Dataset entries
Segment Open

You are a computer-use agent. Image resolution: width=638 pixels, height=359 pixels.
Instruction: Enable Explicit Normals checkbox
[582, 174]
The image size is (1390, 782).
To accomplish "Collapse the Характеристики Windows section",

Segment Closed

Task instructions: Would you output the lines from the one that contains "The image size is (1390, 782)." to the end of the data, both ends included, exactly as they appear?

Solution to the problem:
The image size is (1390, 782).
To accomplish "Collapse the Характеристики Windows section",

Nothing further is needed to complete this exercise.